* Objective: Can you set out the lines below as a Markdown table with a "Row" column for the row number and a "Line" column for the line itself, leaving out any blank lines?

* Rows:
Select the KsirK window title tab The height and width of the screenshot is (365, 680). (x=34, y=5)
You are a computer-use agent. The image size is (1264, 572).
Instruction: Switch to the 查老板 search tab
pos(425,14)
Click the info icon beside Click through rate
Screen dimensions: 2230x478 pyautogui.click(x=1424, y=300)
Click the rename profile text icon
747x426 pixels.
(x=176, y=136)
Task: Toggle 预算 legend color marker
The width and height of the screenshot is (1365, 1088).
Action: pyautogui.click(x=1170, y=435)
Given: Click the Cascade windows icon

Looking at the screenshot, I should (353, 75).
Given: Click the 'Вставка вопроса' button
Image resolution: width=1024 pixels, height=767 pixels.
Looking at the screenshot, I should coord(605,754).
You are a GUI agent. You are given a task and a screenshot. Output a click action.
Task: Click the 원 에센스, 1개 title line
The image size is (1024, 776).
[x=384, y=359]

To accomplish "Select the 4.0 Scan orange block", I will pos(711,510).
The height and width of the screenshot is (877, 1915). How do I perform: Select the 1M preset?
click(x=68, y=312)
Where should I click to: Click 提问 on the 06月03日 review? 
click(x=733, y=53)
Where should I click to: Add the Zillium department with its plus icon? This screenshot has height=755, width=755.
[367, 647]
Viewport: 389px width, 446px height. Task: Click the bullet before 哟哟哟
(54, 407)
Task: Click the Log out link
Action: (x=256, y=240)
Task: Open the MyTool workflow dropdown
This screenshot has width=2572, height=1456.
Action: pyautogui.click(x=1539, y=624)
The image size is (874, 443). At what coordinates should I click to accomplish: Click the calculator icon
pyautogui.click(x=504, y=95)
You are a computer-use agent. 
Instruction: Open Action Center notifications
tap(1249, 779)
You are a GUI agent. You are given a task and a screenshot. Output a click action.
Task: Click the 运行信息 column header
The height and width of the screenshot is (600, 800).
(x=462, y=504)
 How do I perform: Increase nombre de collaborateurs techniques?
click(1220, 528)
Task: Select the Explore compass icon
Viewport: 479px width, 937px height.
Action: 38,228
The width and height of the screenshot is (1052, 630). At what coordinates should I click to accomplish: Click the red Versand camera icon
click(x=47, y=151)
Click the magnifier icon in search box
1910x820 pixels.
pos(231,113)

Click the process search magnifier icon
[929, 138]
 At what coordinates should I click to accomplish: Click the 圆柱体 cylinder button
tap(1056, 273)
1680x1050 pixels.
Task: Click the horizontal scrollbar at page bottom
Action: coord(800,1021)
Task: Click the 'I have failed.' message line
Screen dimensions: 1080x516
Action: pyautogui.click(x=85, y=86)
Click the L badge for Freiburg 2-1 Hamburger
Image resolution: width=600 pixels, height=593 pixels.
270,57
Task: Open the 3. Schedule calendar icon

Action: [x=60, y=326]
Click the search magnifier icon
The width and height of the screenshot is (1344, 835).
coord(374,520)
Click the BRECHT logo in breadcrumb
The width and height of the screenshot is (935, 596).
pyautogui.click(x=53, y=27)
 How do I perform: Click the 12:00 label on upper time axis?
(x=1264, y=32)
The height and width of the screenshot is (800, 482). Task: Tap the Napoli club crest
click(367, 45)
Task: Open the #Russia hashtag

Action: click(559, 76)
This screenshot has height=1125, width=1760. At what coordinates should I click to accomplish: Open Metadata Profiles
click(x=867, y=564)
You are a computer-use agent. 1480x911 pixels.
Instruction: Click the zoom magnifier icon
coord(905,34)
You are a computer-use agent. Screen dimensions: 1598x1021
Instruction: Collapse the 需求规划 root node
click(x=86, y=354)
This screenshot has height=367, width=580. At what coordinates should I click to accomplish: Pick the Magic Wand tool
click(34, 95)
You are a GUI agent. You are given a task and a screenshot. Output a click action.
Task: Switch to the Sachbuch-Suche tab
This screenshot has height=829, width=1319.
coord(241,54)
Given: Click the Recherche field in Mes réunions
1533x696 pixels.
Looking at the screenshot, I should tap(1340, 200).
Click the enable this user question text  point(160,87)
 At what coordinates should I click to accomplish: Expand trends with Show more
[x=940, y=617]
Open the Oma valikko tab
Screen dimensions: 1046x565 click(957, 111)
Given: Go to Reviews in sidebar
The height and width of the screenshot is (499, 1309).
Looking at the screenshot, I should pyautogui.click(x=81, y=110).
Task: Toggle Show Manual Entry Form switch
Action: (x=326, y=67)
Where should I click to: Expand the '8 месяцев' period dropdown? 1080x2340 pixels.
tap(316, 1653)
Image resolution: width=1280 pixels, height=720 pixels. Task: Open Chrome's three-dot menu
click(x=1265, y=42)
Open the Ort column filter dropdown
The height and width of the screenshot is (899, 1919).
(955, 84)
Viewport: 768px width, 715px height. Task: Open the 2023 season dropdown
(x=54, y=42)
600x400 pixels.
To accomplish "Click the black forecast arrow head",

* Exercise response:
| Row | Line |
|---|---|
| 1 | Select the KsirK window title tab The height and width of the screenshot is (365, 680). (x=34, y=5) |
| 2 | You are a computer-use agent. The image size is (1264, 572). |
| 3 | Instruction: Switch to the 查老板 search tab |
| 4 | pos(425,14) |
| 5 | Click the info icon beside Click through rate |
| 6 | Screen dimensions: 2230x478 pyautogui.click(x=1424, y=300) |
| 7 | Click the rename profile text icon |
| 8 | 747x426 pixels. |
| 9 | (x=176, y=136) |
| 10 | Task: Toggle 预算 legend color marker |
| 11 | The width and height of the screenshot is (1365, 1088). |
| 12 | Action: pyautogui.click(x=1170, y=435) |
| 13 | Given: Click the Cascade windows icon |
| 14 | Looking at the screenshot, I should (353, 75). |
| 15 | Given: Click the 'Вставка вопроса' button |
| 16 | Image resolution: width=1024 pixels, height=767 pixels. |
| 17 | Looking at the screenshot, I should coord(605,754). |
| 18 | You are a GUI agent. You are given a task and a screenshot. Output a click action. |
| 19 | Task: Click the 원 에센스, 1개 title line |
| 20 | The image size is (1024, 776). |
| 21 | [x=384, y=359] |
| 22 | To accomplish "Select the 4.0 Scan orange block", I will pos(711,510). |
| 23 | The height and width of the screenshot is (877, 1915). How do I perform: Select the 1M preset? |
| 24 | click(x=68, y=312) |
| 25 | Where should I click to: Click 提问 on the 06月03日 review?  |
| 26 | click(x=733, y=53) |
| 27 | Where should I click to: Add the Zillium department with its plus icon? This screenshot has height=755, width=755. |
| 28 | [367, 647] |
| 29 | Viewport: 389px width, 446px height. Task: Click the bullet before 哟哟哟 |
| 30 | (54, 407) |
| 31 | Task: Click the Log out link |
| 32 | Action: (x=256, y=240) |
| 33 | Task: Open the MyTool workflow dropdown |
| 34 | This screenshot has width=2572, height=1456. |
| 35 | Action: pyautogui.click(x=1539, y=624) |
| 36 | The image size is (874, 443). At what coordinates should I click to accomplish: Click the calculator icon |
| 37 | pyautogui.click(x=504, y=95) |
| 38 | You are a computer-use agent.  |
| 39 | Instruction: Open Action Center notifications |
| 40 | tap(1249, 779) |
| 41 | You are a GUI agent. You are given a task and a screenshot. Output a click action. |
| 42 | Task: Click the 运行信息 column header |
| 43 | The height and width of the screenshot is (600, 800). |
| 44 | (x=462, y=504) |
| 45 |  How do I perform: Increase nombre de collaborateurs techniques? |
| 46 | click(1220, 528) |
| 47 | Task: Select the Explore compass icon |
| 48 | Viewport: 479px width, 937px height. |
| 49 | Action: 38,228 |
| 50 | The width and height of the screenshot is (1052, 630). At what coordinates should I click to accomplish: Click the red Versand camera icon |
| 51 | click(x=47, y=151) |
| 52 | Click the magnifier icon in search box |
| 53 | 1910x820 pixels. |
| 54 | pos(231,113) |
| 55 | Click the process search magnifier icon |
| 56 | [929, 138] |
| 57 |  At what coordinates should I click to accomplish: Click the 圆柱体 cylinder button |
| 58 | tap(1056, 273) |
| 59 | 1680x1050 pixels. |
| 60 | Task: Click the horizontal scrollbar at page bottom |
| 61 | Action: coord(800,1021) |
| 62 | Task: Click the 'I have failed.' message line |
| 63 | Screen dimensions: 1080x516 |
| 64 | Action: pyautogui.click(x=85, y=86) |
| 65 | Click the L badge for Freiburg 2-1 Hamburger |
| 66 | Image resolution: width=600 pixels, height=593 pixels. |
| 67 | 270,57 |
| 68 | Task: Open the 3. Schedule calendar icon |
| 69 | Action: [x=60, y=326] |
| 70 | Click the search magnifier icon |
| 71 | The width and height of the screenshot is (1344, 835). |
| 72 | coord(374,520) |
| 73 | Click the BRECHT logo in breadcrumb |
| 74 | The width and height of the screenshot is (935, 596). |
| 75 | pyautogui.click(x=53, y=27) |
| 76 |  How do I perform: Click the 12:00 label on upper time axis? |
| 77 | (x=1264, y=32) |
| 78 | The height and width of the screenshot is (800, 482). Task: Tap the Napoli club crest |
| 79 | click(367, 45) |
| 80 | Task: Open the #Russia hashtag |
| 81 | Action: click(559, 76) |
| 82 | This screenshot has height=1125, width=1760. At what coordinates should I click to accomplish: Open Metadata Profiles |
| 83 | click(x=867, y=564) |
| 84 | You are a computer-use agent. 1480x911 pixels. |
| 85 | Instruction: Click the zoom magnifier icon |
| 86 | coord(905,34) |
| 87 | You are a computer-use agent. Screen dimensions: 1598x1021 |
| 88 | Instruction: Collapse the 需求规划 root node |
| 89 | click(x=86, y=354) |
| 90 | This screenshot has height=367, width=580. At what coordinates should I click to accomplish: Pick the Magic Wand tool |
| 91 | click(34, 95) |
| 92 | You are a GUI agent. You are given a task and a screenshot. Output a click action. |
| 93 | Task: Switch to the Sachbuch-Suche tab |
| 94 | This screenshot has height=829, width=1319. |
| 95 | coord(241,54) |
| 96 | Given: Click the Recherche field in Mes réunions |
| 97 | 1533x696 pixels. |
| 98 | Looking at the screenshot, I should tap(1340, 200). |
| 99 | Click the enable this user question text  point(160,87) |
| 100 |  At what coordinates should I click to accomplish: Expand trends with Show more |
| 101 | [x=940, y=617] |
| 102 | Open the Oma valikko tab |
| 103 | Screen dimensions: 1046x565 click(957, 111) |
| 104 | Given: Go to Reviews in sidebar |
| 105 | The height and width of the screenshot is (499, 1309). |
| 106 | Looking at the screenshot, I should pyautogui.click(x=81, y=110). |
| 107 | Task: Toggle Show Manual Entry Form switch |
| 108 | Action: (x=326, y=67) |
| 109 | Where should I click to: Expand the '8 месяцев' period dropdown? 1080x2340 pixels. |
| 110 | tap(316, 1653) |
| 111 | Image resolution: width=1280 pixels, height=720 pixels. Task: Open Chrome's three-dot menu |
| 112 | click(x=1265, y=42) |
| 113 | Open the Ort column filter dropdown |
| 114 | The height and width of the screenshot is (899, 1919). |
| 115 | (955, 84) |
| 116 | Viewport: 768px width, 715px height. Task: Open the 2023 season dropdown |
| 117 | (x=54, y=42) |
| 118 | 600x400 pixels. |
| 119 | To accomplish "Click the black forecast arrow head", |